Un risparmiatore – magari consigliato da una IA - finalmente si crea un dossier titoli unificato. Per la prima volta vede insieme tutti i molti fondi che possiede. Li ha affastellati in anni di buone relazioni con vari "amici che lavorano in banca”. Naturalmente non li ha comprati tutti insieme, e neanche con la stessa persona: erano stati sottoscritti nel tempo, con consulenti diversi e banche differenti.
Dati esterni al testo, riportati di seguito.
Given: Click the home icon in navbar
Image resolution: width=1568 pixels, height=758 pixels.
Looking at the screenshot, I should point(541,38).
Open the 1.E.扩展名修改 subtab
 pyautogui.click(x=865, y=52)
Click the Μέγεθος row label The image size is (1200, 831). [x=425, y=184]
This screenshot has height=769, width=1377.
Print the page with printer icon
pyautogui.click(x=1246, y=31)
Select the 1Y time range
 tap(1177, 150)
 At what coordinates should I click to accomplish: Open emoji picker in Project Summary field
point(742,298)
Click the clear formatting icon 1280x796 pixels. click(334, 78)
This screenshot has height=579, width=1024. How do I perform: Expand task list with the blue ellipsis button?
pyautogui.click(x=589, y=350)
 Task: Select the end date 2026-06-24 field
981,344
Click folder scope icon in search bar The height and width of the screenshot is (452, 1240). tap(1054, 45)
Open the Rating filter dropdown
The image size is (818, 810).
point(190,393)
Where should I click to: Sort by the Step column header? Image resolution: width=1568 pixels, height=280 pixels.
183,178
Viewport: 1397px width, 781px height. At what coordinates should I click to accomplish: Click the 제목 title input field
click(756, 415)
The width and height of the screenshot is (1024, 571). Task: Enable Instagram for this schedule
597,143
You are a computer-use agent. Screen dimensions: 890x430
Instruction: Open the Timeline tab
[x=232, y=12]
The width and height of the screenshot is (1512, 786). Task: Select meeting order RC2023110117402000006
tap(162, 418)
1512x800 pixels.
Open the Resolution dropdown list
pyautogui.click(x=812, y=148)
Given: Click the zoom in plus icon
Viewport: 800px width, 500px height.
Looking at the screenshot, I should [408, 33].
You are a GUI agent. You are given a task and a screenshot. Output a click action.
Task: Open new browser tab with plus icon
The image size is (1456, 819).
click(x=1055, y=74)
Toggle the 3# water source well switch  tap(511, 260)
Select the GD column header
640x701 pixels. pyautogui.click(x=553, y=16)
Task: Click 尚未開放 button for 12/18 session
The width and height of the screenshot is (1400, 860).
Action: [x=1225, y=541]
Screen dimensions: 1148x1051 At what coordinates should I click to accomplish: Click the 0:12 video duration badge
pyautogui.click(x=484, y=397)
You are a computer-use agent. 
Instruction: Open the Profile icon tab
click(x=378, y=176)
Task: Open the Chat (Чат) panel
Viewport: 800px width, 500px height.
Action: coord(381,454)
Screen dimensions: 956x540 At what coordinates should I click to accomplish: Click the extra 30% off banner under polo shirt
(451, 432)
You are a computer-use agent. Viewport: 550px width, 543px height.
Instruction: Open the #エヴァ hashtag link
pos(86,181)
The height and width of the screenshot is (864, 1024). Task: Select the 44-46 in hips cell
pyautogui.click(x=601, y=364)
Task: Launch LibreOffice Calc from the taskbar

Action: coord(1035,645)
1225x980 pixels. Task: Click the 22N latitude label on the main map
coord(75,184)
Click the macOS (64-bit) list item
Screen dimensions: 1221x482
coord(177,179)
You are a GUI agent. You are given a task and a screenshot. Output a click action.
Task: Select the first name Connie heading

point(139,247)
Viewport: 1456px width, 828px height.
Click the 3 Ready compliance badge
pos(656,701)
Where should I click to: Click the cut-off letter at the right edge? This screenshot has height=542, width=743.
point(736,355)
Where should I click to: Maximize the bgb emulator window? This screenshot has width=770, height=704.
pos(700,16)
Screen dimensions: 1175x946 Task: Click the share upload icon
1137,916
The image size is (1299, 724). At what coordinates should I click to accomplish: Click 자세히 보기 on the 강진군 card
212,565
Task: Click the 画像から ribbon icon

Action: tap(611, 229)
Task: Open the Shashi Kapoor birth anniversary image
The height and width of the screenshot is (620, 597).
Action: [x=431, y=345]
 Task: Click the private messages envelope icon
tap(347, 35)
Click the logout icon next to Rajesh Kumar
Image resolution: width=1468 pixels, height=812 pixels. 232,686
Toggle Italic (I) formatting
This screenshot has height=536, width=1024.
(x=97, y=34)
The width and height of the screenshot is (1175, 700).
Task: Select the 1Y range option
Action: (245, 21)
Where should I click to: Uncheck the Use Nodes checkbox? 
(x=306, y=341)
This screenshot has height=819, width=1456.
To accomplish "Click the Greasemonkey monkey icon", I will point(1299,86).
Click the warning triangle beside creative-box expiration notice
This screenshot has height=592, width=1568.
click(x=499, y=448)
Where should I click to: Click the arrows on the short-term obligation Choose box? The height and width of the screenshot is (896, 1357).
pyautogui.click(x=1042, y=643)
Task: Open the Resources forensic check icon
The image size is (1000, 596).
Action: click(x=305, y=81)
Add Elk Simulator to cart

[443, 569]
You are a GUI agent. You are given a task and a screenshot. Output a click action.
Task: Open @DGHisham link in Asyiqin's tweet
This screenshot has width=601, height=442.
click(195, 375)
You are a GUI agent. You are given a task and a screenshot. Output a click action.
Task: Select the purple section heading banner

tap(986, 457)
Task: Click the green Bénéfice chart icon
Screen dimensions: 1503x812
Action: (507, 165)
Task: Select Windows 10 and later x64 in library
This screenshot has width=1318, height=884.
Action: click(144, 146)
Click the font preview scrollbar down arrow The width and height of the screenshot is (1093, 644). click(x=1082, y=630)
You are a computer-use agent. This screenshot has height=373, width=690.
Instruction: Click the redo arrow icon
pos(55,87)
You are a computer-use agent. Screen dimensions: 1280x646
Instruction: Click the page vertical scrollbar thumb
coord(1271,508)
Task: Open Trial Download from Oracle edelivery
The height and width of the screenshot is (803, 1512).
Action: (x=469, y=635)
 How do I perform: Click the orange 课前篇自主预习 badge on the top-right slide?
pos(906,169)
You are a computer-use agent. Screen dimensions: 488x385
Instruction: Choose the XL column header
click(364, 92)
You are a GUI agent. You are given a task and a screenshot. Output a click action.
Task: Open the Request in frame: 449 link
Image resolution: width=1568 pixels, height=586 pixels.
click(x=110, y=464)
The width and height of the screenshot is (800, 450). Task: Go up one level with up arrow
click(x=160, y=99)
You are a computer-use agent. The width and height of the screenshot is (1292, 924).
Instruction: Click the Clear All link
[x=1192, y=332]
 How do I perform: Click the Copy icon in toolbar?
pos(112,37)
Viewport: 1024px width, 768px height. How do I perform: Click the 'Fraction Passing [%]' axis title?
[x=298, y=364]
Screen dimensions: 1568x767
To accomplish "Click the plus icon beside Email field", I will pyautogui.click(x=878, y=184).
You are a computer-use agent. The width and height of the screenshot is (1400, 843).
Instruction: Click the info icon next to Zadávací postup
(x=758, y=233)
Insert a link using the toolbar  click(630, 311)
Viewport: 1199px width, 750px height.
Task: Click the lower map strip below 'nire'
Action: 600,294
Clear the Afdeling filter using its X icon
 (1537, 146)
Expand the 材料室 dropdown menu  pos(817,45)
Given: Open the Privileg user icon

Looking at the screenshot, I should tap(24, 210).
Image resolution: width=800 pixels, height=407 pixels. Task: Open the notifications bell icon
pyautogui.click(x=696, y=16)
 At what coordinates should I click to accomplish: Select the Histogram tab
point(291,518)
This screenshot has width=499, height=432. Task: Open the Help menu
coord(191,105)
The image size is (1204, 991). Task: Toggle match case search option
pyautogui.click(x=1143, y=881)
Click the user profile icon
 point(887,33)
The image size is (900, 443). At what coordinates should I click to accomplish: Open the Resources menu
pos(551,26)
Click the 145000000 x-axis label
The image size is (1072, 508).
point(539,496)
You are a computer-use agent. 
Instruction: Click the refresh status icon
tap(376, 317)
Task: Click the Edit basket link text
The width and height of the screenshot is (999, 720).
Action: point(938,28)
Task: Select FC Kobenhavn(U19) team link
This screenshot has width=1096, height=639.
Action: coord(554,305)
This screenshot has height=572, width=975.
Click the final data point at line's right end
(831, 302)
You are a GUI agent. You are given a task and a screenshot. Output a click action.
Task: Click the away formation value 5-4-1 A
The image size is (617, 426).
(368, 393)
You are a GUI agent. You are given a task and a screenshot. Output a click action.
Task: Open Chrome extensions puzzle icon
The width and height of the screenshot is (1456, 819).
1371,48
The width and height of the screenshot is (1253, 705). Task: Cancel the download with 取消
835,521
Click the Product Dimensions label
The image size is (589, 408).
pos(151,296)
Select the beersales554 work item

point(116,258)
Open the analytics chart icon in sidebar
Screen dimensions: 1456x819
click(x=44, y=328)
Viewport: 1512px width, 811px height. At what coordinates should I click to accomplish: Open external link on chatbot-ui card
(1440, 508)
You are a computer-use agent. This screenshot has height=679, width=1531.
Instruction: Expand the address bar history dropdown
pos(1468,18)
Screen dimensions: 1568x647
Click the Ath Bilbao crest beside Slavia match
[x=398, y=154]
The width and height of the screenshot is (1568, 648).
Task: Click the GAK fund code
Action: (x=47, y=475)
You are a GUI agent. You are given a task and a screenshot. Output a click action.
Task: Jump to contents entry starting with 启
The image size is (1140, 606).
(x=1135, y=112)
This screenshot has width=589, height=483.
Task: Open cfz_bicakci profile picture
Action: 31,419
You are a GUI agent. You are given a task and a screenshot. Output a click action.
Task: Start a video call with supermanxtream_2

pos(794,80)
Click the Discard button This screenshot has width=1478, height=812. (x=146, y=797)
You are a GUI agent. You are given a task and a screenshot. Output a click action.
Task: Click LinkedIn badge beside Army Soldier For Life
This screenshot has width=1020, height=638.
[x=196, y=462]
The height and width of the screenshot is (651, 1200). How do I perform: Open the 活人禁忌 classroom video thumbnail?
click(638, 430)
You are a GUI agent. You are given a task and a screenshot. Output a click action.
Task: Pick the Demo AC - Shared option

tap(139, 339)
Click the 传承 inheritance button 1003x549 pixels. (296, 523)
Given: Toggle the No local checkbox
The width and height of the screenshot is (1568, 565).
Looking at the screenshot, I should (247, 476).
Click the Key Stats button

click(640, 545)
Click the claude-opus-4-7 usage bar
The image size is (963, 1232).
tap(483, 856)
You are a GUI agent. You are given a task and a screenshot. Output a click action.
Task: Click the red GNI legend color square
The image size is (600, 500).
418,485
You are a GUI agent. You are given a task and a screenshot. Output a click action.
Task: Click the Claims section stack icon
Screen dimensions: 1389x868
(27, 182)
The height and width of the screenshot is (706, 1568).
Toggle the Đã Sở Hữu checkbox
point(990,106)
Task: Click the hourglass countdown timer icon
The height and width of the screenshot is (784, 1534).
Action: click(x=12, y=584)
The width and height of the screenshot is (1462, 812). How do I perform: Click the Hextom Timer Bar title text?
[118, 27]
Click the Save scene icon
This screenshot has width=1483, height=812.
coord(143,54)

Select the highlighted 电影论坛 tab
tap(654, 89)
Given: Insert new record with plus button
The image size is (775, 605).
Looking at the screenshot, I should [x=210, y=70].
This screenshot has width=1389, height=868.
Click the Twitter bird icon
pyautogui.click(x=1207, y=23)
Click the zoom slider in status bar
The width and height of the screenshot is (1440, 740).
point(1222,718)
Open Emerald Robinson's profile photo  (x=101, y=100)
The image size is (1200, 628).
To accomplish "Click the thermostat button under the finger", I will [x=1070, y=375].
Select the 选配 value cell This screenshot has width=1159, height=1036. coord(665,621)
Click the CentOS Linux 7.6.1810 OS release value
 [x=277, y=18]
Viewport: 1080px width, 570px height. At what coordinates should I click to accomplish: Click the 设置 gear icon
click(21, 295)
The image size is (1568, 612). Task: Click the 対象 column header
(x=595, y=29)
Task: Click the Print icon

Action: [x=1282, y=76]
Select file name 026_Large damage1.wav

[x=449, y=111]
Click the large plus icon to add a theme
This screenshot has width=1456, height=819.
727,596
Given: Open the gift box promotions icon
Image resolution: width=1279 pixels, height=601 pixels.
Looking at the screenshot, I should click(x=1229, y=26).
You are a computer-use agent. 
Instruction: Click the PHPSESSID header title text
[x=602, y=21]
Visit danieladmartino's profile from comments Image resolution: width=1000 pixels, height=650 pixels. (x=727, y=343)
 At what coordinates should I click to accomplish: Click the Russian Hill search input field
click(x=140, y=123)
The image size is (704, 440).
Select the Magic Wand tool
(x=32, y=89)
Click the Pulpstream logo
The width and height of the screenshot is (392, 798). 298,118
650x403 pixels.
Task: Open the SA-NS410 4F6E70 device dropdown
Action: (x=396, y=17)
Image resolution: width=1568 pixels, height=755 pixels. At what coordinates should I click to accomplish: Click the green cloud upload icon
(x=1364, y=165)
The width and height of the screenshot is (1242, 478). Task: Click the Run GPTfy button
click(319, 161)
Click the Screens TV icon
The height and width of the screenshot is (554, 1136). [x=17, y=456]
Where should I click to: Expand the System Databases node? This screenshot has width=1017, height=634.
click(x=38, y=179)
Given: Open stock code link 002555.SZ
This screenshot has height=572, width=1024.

C’è un fondo globale, scelto appositamente “per diversificare”; poi ne aveva aggiunto uno sull’America, perché oltreoceano la crescita correva più forte; poi uno sulla tecnologia, uno sull’intelligenza artificiale, uno sui mercati emergenti, uno sul Giappone e un paio obbligazionari.
Ad ogni appuntamento, un «amico» magari senza sapere cosa avesse “altrove” gli proponeva di aggiungere una riga al portafoglio, e ogni nuova riga sembrava coprire un angolo che le altre non presidiavano.
Così un giorno scopre che il fondo globale presenta un’esposizione agli Stati Uniti del 72%, al Giappone del 6% e al Regno Unito del 3,50%.
Quello sull’America, ovviamente, investe per intero negli Stati Uniti.
Quello sulla tecnologia e quello sull’intelligenza artificiale mostrano in cima alla lista gli stessi identici sette nomi che i giornali finanziari chiamano «i Magnifici» E sono americani.
Fuori da questo blocco restano soltanto i due fondi obbligazionari, quello sui mercati emergenti e quello sul Giappone.
La parola che ricorre più spesso è sempre una: Stati Uniti.
Cosa accomuna, quindi, il consulente e l’investitore?
Entrambi hanno il loro stretto di Hormuz nascosto in una finta diversificazione.
Al primo basta una firma a Washington per veder fermare o ritardare in modo importante il suo lavoro; il secondo, non appena arriverà una settimana storta a Wall Street, subirà una pesante flessione sull’intero portafoglio, nonostante la sincera convinzione di aver ripartito i propri rischi.